Sie Juristin, er Architekt, beide: Griechen und krisengebeutelt. 2011 wandern sie aus, nach Berlin. Jetzt betreiben sie in einer Markthalle einen kleinen Bioladen – und trauen sich seit langem mal wieder, von Zukunft zu träumen.

Es ist ein Wochentag gegen Mittag, und an den quadratischen hellen Holztischen sitzen ein paar Angestellte aus der Umgebung, die Pause machen. Sie haben bestellt und unterhalten sich. Ganz entspannt wirken sie. Ein gutes Zeichen.
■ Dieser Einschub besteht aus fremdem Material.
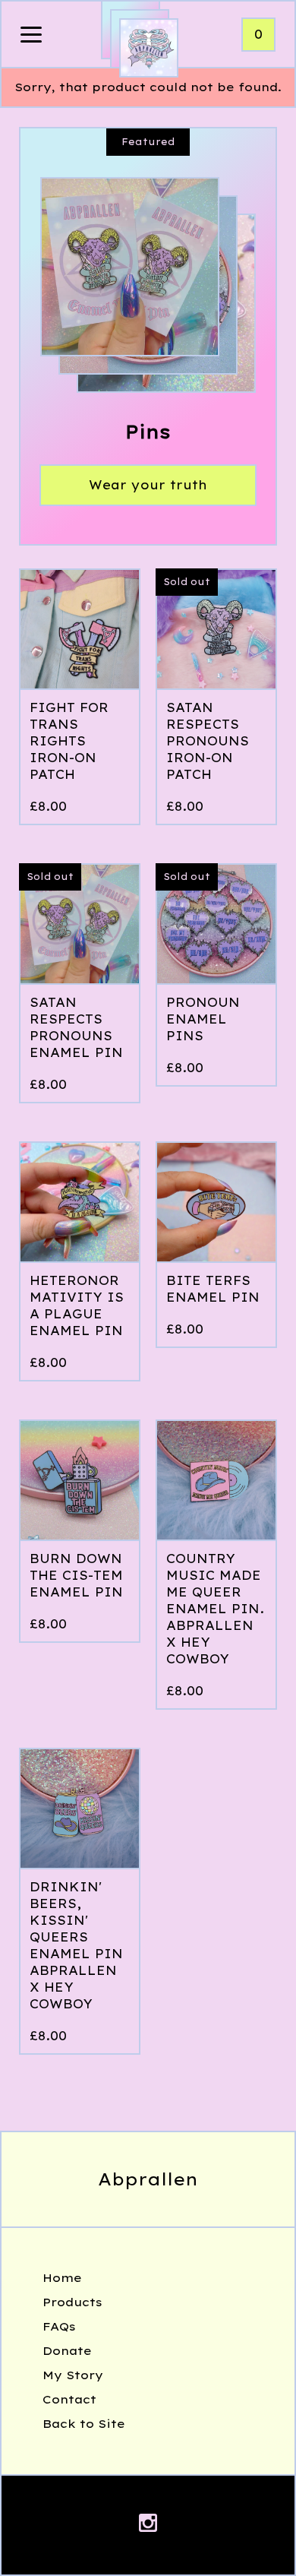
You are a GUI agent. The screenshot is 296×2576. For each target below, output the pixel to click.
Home (62, 2278)
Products (72, 2302)
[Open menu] (31, 36)
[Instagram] (148, 2525)
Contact (69, 2399)
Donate (67, 2350)
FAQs (59, 2326)
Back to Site (84, 2423)
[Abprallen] (148, 48)
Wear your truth (148, 484)
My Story (73, 2375)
Tassos Kampisios, hinter dem Tresen stehend, hat die Gäste seines kleinen Tavernenmarkstands immer mit im Blick. Als aus der Küche ein Zeichen kommt – das Lamm ist fertig! –, serviert er es selbst. Die Gäste waren schon mal da, sie hätten ihn vor ein paar Wochen für sich entdeckt, erzählen sie ihm, fragen, wo er herkomme, ein paar Worte mehr werden gewechselt, am Nachbarstand wirbt ein Verkäufer laut für frisches Obst, überhaupt ist Geschäftigkeit in der Luft. „Ganz wie in Griechenland ist es hier“, sagt die Frau am Tisch. Darüber kann Kampisios erfreut lächeln, aber in Wirklichkeit stimmt das natürlich nicht. In Wirklichkeit ist erst die Tatsache, dass es „hier“ ganz und gar nicht ist wie in Griechenland, der Grund dafür, dass sie und die anderen bei Kampisios essen können.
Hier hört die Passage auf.